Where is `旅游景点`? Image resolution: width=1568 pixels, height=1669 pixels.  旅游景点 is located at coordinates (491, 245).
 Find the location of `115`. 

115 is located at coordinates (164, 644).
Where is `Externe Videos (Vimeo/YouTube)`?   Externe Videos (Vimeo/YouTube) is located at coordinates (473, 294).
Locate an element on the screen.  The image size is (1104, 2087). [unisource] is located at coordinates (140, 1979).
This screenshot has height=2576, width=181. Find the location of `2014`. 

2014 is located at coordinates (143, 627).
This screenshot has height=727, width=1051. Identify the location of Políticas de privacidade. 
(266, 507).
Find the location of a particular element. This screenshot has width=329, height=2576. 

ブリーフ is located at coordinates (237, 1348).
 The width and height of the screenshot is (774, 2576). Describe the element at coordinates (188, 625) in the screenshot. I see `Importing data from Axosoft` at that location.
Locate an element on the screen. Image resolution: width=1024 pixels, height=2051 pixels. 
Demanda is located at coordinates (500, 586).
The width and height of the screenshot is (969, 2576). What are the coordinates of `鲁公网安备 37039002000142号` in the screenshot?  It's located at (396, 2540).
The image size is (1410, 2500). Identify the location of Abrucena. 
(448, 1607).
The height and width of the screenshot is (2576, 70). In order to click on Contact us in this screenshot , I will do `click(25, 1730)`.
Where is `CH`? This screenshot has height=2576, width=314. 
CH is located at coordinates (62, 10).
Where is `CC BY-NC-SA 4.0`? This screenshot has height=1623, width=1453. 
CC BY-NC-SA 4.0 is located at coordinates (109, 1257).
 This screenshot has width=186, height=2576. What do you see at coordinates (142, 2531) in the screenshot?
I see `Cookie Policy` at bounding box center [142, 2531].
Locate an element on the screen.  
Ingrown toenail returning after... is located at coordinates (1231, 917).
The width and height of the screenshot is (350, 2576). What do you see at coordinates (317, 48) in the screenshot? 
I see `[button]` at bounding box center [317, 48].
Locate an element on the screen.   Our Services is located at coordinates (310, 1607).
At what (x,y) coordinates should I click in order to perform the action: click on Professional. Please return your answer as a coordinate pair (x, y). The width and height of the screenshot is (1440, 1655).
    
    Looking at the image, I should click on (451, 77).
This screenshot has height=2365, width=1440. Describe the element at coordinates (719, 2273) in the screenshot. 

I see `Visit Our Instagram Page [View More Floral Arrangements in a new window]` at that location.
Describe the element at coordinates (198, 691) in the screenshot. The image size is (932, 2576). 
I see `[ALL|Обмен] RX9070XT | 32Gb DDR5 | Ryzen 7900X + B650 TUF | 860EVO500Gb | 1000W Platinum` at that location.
- - - - - - -
## Given problem
Return each line of the items above that contains the string "order", treating uppercase and lowercase letters as distinct.

## Result of the task
The height and width of the screenshot is (2576, 70). In order to click on Contact us in this screenshot , I will do `click(25, 1730)`.
At what (x,y) coordinates should I click in order to perform the action: click on Professional. Please return your answer as a coordinate pair (x, y). The width and height of the screenshot is (1440, 1655).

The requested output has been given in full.